С чавкающим звуком тварь широко разинула пасть. Генка весь сжался готовый почувствовать на себе острые зубы. Вместо этого беззубые челюсти разомкнулись, и из смердящей слюнявой пасти стало вытягиваться нечто гибкое и червеобразное. Присмотревшись, Генка с содроганием узнал тот самый хобот, которым свиньи высасывали коконы на улице, возле ржавого светофора. Во все глаза смотрел на питающий орган, он удлинялся, выворачивался, словно чулок.
По всей видимости, подслеповатая тварь приняла его в темном за фантом. Генка пульсировал едва заметной, голубоватой аурой. Инстинктивно он отклонялся от мерзкого хобота, насколько позволяла труба. Повторил форму круглого коллектора, «растекшись» по бетону. Отросток все удлинялся, уже вытянулся на полметра, и все продолжал выворачиваться. В какой-то момент он изогнулся и ткнулся Генке в колено. Муханов пискнул, не от боли, а от неожиданности и омерзения. Касание было упругим и мягким. Ужас вспыхнул ослепляющим пламенем. Он отбросил шланг, который все еще удерживал в руке, подобрал с пола ятаган Павла, и неуклюже по девчачьи ткнул тварь в жирную шею. Он ожидал, что свинья взвизгнет и умчится прочь, но она даже не обратила на укол внимания. Сжигаемый страхом и отвращением Генка встал на колени, чтобы размахнуться и прежде чем всадить метал в мягкую плоть, зажмурил глаза.

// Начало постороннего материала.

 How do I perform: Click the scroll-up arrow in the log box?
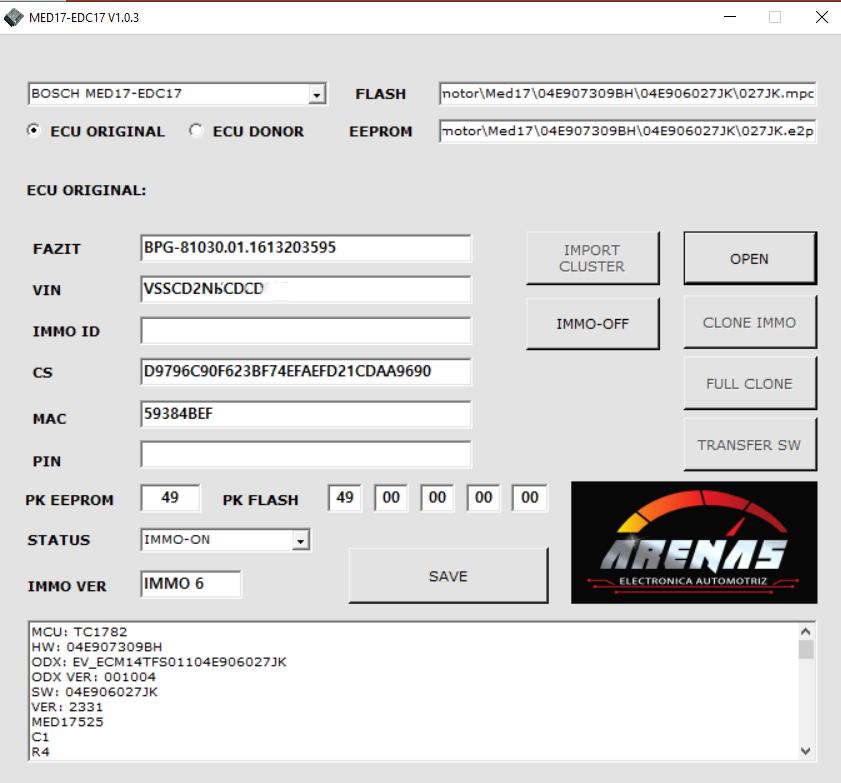tap(806, 631)
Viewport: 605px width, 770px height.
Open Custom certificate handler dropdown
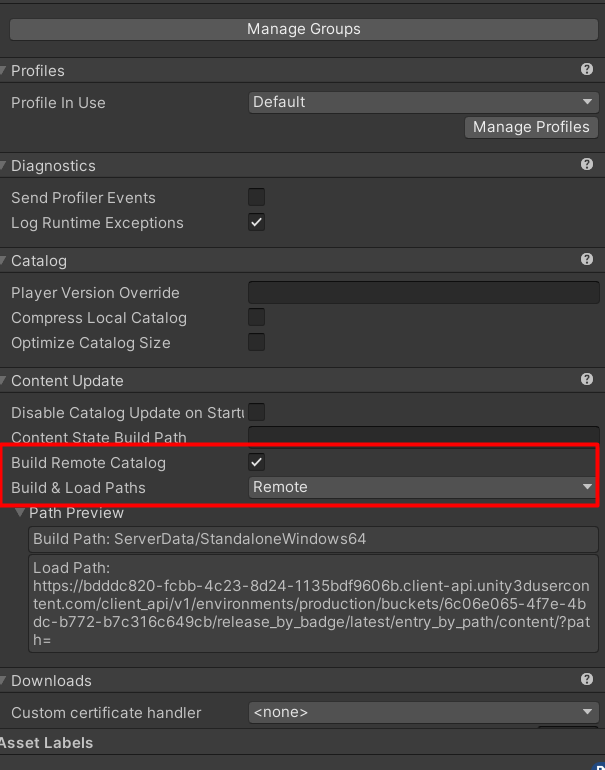[423, 712]
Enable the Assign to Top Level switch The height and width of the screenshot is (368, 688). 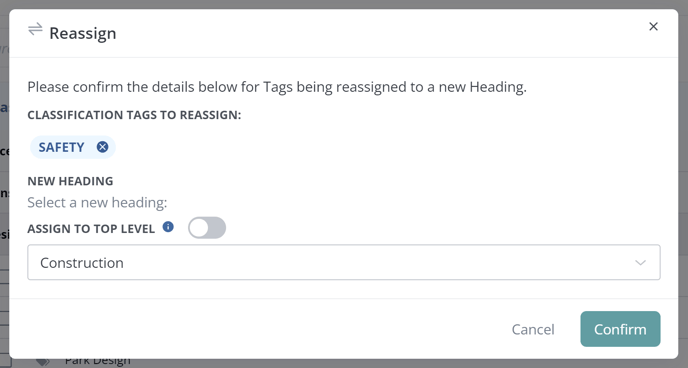pyautogui.click(x=207, y=228)
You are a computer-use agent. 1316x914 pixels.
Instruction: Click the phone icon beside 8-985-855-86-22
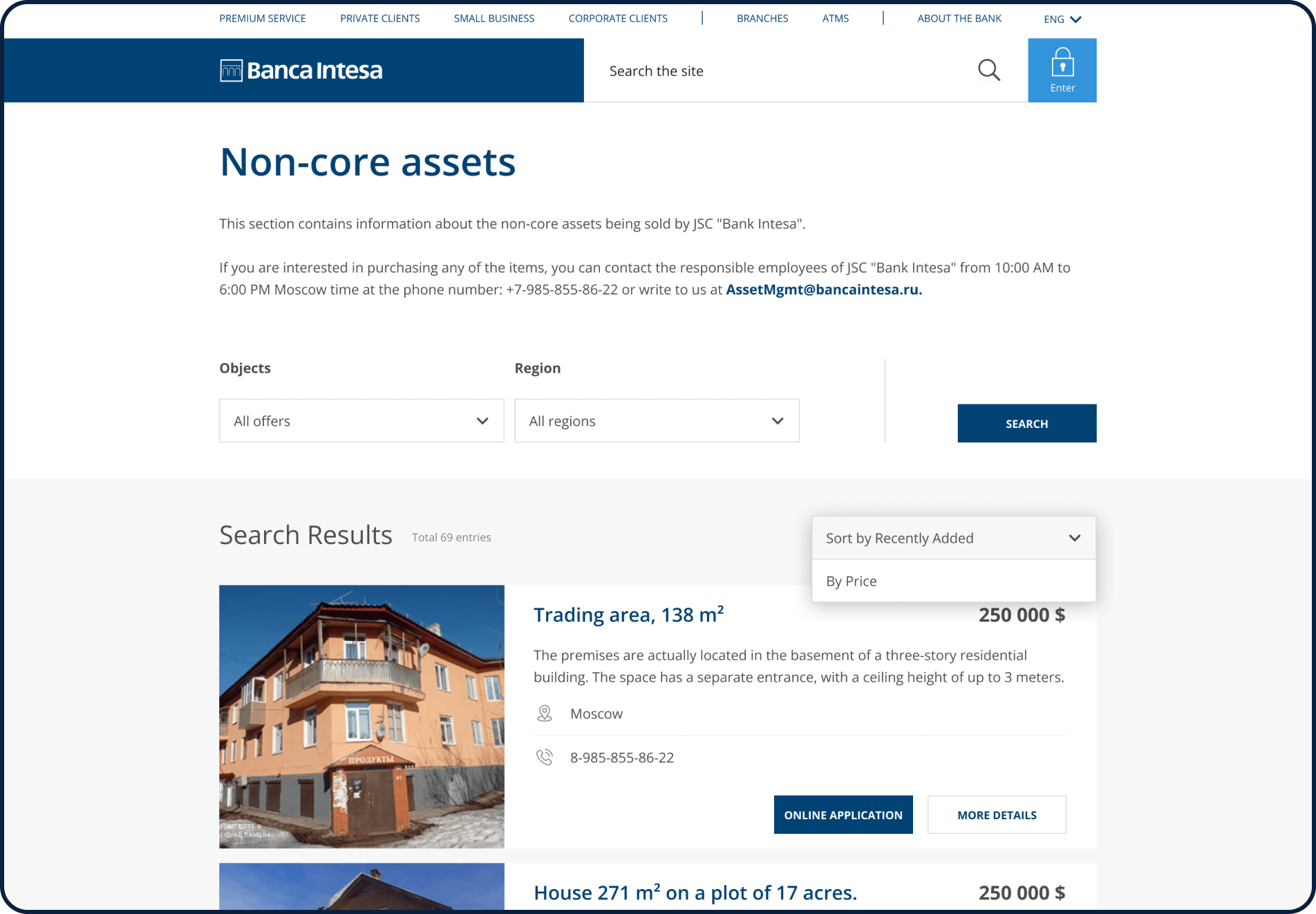545,757
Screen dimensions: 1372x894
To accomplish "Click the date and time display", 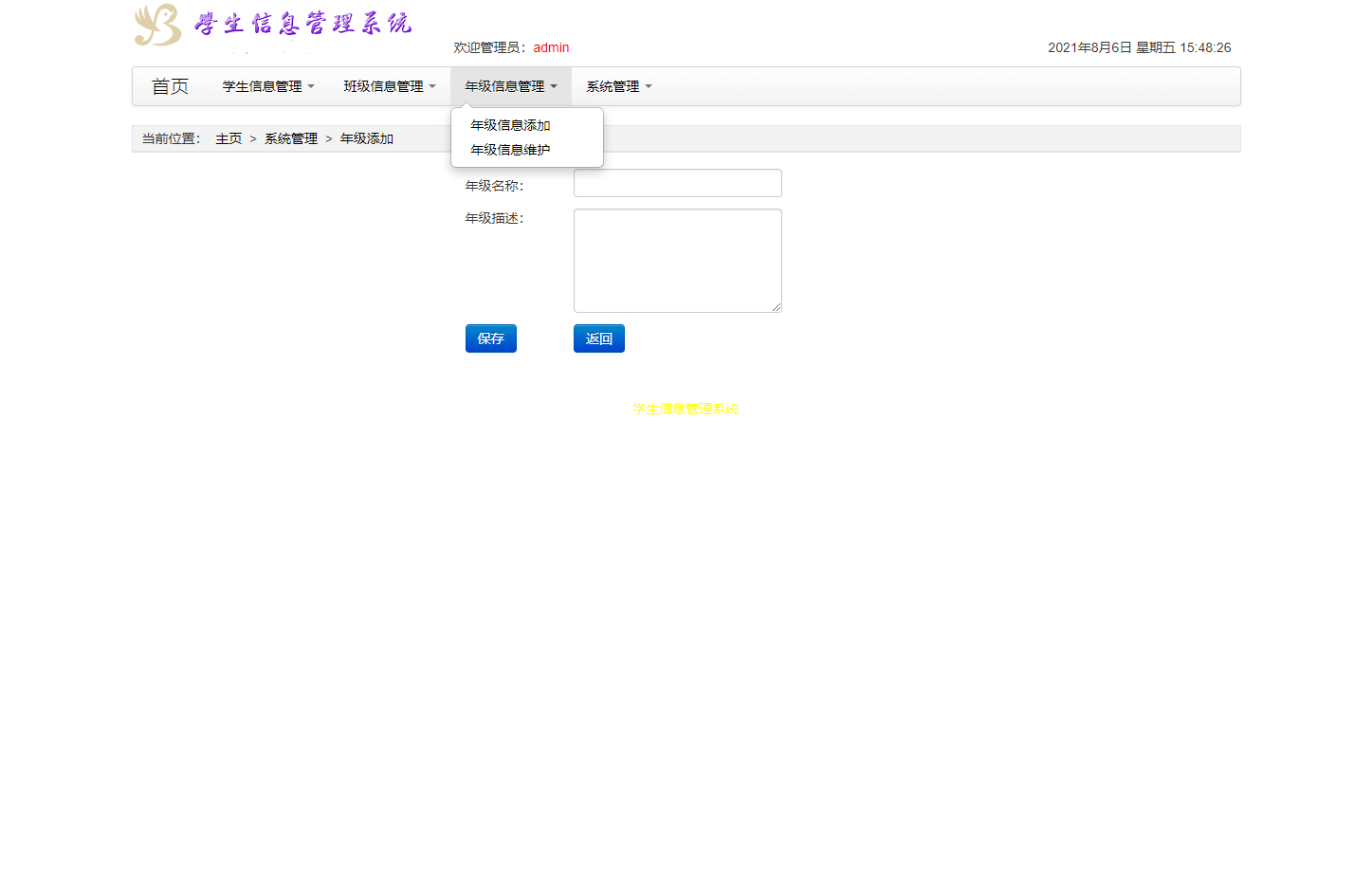I will [x=1138, y=47].
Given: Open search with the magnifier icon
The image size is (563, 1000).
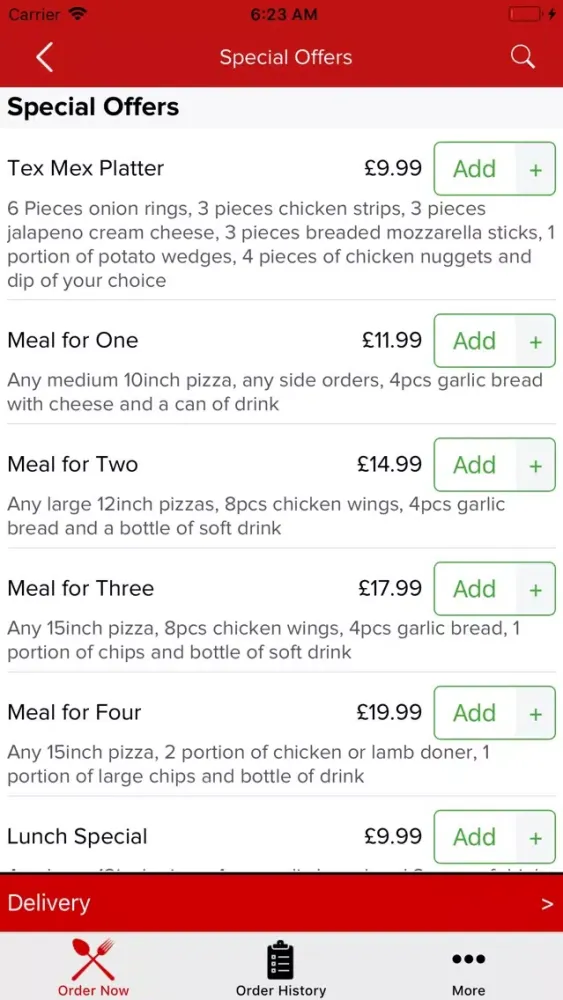Looking at the screenshot, I should (x=522, y=57).
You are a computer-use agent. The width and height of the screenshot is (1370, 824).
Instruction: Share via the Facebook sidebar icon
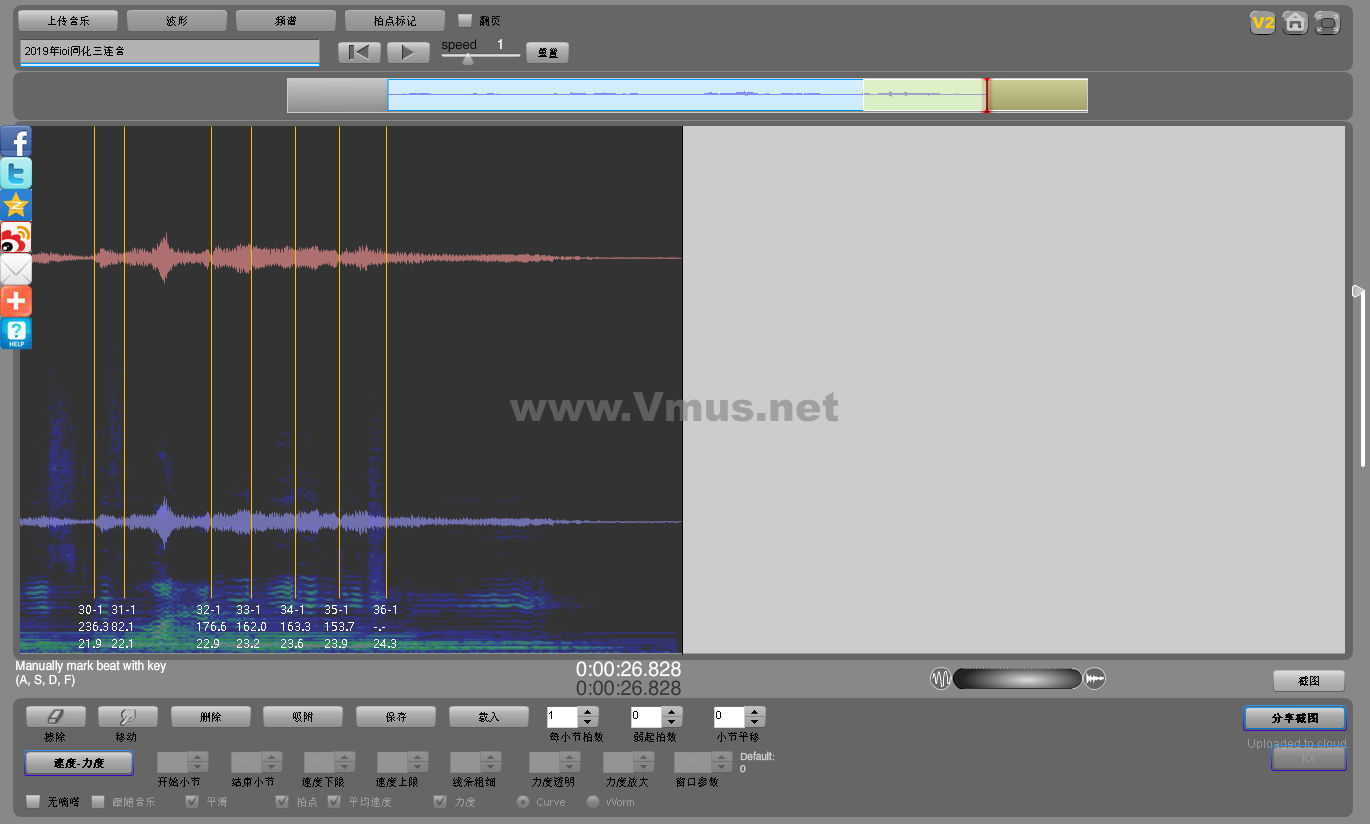pos(16,142)
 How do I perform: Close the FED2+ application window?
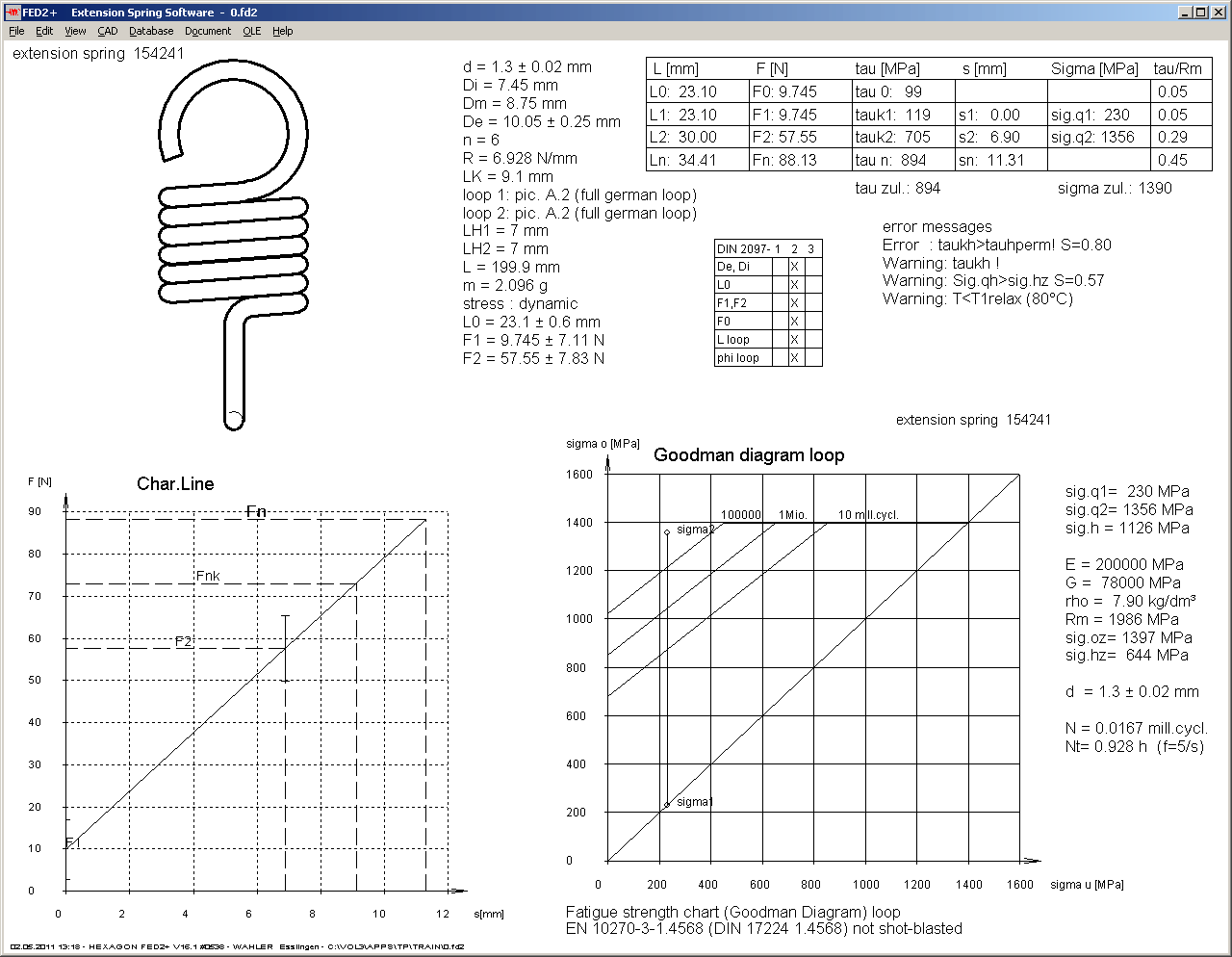1217,13
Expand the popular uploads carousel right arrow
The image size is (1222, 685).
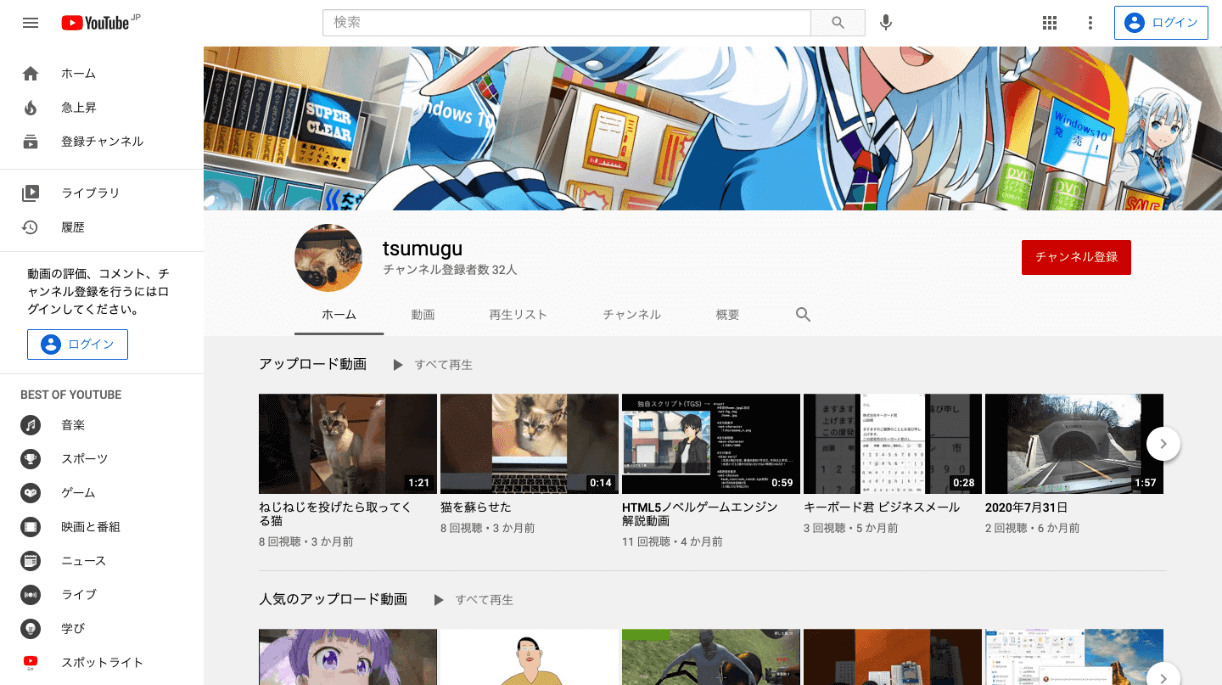tap(1163, 678)
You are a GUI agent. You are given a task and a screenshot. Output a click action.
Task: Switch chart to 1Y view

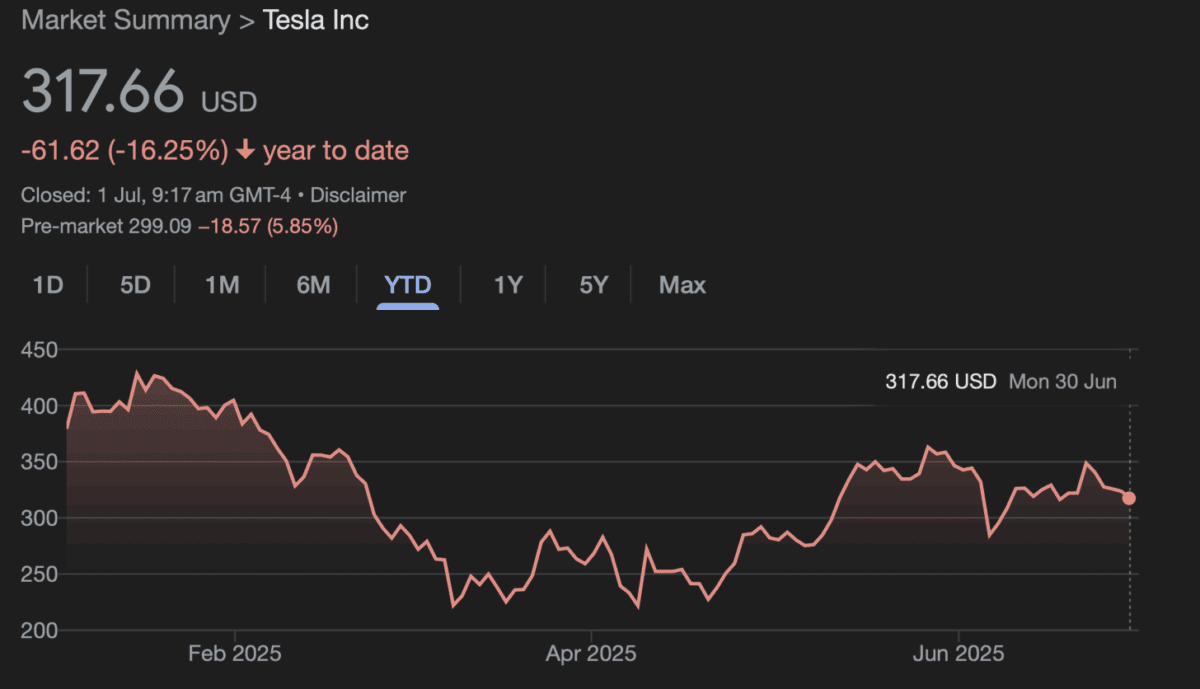point(508,285)
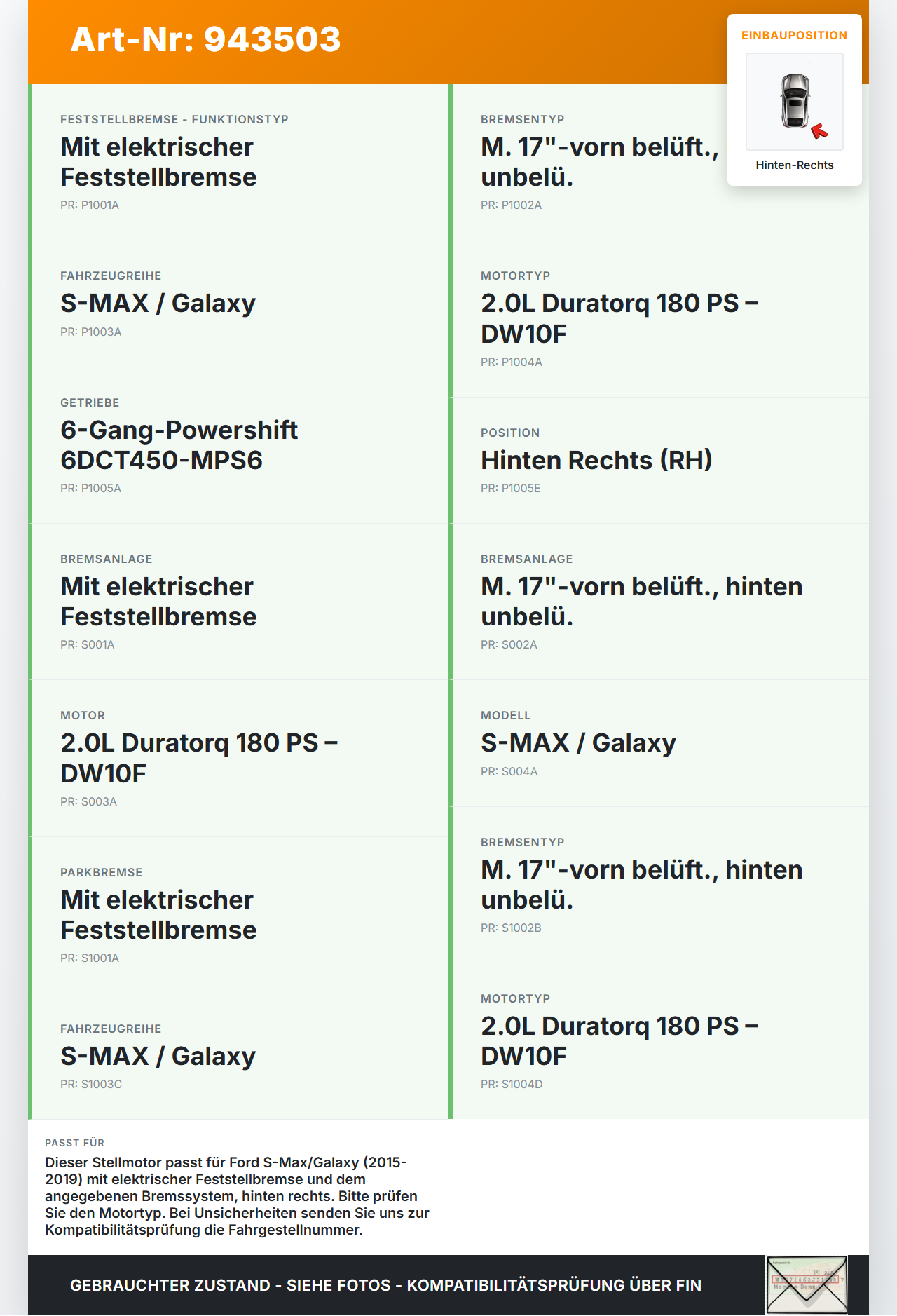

Руки, сжимающие холодную рукоятку, поднимались и опускались. Он слышал хруст и хлюпающие звук, но несмел поднять век.
Ощущение походили на те, когда он из пневматической винтовки ради шутки стрельнул не целясь, по кустам где чирикали воробьи. Даже не думал, что сможет попасть. Стая, напуганная хлопком, вспорхнула и улетела. Одна птица, забилась в ветвях, упала на асфальт. Воробей дергался и трепыхался в предсмертных конвульсиях, а Генка как зачарованный смотрел на маленькое коричневое тельце птахи и внутренне ужасался от содеянного.
Генка боялся увидеть гадкую кровавую предсмертную «пляску». Он не вынесет пытки и его вывернет наизнанку, уже не будет ненавидеть, а будет жалеть и содрогаться. Он все ждал, когда свинья затихнет. Когда, наконец, замолкнет. Скорее бы. Удар еще удар.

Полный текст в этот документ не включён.